Direction
Please report each line in the records below that contains the word "will".

Recorded data

▬▬▬

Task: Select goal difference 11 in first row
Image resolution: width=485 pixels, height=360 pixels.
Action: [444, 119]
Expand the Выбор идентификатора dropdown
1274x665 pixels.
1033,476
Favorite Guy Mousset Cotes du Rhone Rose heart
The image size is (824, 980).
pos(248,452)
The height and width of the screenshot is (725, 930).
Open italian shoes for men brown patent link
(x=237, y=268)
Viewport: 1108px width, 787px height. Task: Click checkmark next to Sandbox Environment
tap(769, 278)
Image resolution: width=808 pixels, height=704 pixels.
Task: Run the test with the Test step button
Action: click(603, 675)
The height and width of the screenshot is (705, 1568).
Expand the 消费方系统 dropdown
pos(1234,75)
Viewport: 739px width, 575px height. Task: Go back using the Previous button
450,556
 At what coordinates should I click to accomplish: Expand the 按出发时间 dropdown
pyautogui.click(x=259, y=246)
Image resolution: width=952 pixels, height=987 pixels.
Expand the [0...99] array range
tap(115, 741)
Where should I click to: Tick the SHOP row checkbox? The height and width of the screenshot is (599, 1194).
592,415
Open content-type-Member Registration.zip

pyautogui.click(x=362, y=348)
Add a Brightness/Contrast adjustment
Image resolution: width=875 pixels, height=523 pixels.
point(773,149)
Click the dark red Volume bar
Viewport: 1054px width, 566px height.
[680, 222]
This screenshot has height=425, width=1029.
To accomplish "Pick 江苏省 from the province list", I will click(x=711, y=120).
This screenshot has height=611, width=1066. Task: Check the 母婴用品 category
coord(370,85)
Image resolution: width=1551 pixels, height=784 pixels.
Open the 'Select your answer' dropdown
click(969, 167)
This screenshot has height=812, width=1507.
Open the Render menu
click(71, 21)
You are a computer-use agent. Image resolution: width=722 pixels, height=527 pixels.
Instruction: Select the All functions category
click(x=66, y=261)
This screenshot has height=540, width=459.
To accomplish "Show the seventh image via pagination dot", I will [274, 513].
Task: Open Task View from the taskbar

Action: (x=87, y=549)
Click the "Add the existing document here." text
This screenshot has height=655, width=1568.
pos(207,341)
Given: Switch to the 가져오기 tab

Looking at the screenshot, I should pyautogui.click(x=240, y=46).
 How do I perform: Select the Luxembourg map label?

▬▬▬

Written response
To accomplish "Pick 江苏省 from the province list", I will click(x=711, y=120).
To accomplish "Show the seventh image via pagination dot", I will [274, 513].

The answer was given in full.